さて、今作の主演を務めたフランスはパリ生まれのギャランス・マリリエ。彼女がまあ、素晴らしい。その表情や、仕草、佇まいは幼いルックスなのに、どこか成熟している。そんな戸惑いを我々に感じさせます。彼女は実は同監督の過去作品にも出演しているのですが、好きな監督がデヴィッド・クローネンバーグという時点でその怪演ぶりに納得がいくと言いますか、変態だなあと思う。そして、デヴィッド・リンチ監督もお好きという事で、その演技や映画に対する真摯な姿勢にも納得がいくのです。
【ネタバレ注意】冒頭の事故シーンの真相
さて、ここからの内容は映画のネタバレになるのでご注意を。カニバリズムに目覚めた妹に気づいた姉のアレックスは、彼女を学校から離れた、人気のない車道まで連れていきます。『RAW 少女のめざめ』は、とある少女が突然脇道から飛び出して交通事故を引き起こし、事故車に近づいた冒頭シーンが印象的なのですが、この少女はアレックスだったのです。 そう、何を隠そうアレックスもジュスティーヌと同じく人肉を食していたのです。そこで、彼女は妹に手本を見せるように車の前に飛び出して事故を起こします。そこで死亡した車内に乗っていた人の血を啜る姉を見て絶句する、ジュスティーヌ。人肉を欲する気持ちを抑えながら、自分はそれに手をつけずに彼女を軽蔑してその場を立ち去りました。 ただ、お腹がすいて仕方ない。余談ではありますが、ジュスティーヌちゃん、「人を殺したりするのは嫌だけど、やっぱりちょっと食べたいな」なんて、キスしてきた男の子の唇を喰いちぎってモグモグ食べたりなんかします。
【ネタバレ注意】歪ながらに究極な、姉妹の愛
今作のテーマは、『フルメタル・ジャケット』も青ざめる程の新入生いびりや、ジュスティーヌの家庭といった“倒錯したシステム”の中で構築するアイデンティティ、そして究極の愛です。そこで注目すべきなのは、彼女と姉の間における歪な姉妹愛。 ジュスティーヌとアレックスは、先述の通りかなり対照的な存在として描かれています。しかし、お互いをとても愛しているのです。例えば、姉はパーティーに行く妹のために自分の服を貸してあげたり、何かと気にかけてあげます。些細な事ですぐ激しい口論になり、喧嘩になるも、他人のそれとは違いすぐに何事もなかったかのように仲直りしているのも、リアルな姉妹の関係性が伺える場面です 愛とは、赦しです。 アレックスは自分が事故で失った指を、カニバリズムに目覚めた妹が食べているのを目撃する。しかし、それを隠し、許しました。彼女が赦したのは、それに対する“理解”があったからでした。 相手の顔を喰いちぎったり、互いの手首に噛み付いたりと、血まみれになるまで激しく争う喧嘩をしても、互いを殺す事ができなかったあのシーン、そして映画の衝撃的なクライマックスシーンで、妹のジュスティーヌが姉に対してとった行動にこそ、究極の愛が描かれていると言えます。

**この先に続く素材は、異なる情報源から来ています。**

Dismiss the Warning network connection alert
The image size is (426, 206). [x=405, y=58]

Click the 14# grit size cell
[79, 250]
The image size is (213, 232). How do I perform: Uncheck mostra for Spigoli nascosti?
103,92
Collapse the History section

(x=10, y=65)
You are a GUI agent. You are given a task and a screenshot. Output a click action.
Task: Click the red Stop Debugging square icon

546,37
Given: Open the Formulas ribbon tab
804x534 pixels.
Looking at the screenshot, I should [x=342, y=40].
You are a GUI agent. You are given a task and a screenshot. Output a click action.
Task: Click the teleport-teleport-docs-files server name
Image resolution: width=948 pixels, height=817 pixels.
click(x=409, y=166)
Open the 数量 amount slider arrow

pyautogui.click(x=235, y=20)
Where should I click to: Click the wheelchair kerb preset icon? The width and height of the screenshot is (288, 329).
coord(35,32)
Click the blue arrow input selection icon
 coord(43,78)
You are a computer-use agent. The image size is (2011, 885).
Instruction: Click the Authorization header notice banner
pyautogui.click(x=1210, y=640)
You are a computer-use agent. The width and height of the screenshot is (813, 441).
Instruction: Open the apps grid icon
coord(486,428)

【ネタバレ注意】衝撃な結末、ジュスティーヌの秘密が明らかに。
クライマックスの衝撃は、ラストまで続きます。とある出来事で離ればなれになってしまったアレックスとジュスティーヌ。姉を寂しがるジュスティーヌに父親が語る、“自分が貫いた究極の愛”と衝撃の真実とは……。 今作はホラー、カニバリズム映画の枠を超えた、メタモルフォーゼ(変容)を描いた作品として是非観ていただきたいです。ちなみに、この映画を観終わると「お肉が食べれない……」という意見が多いのですが、私は試写後、むしろ「赤肉食べたい……」と、“内なる衝動”に掻き立てられるかのように、美味しいワインとお肉の店にそそくさと入っていきましたとさ。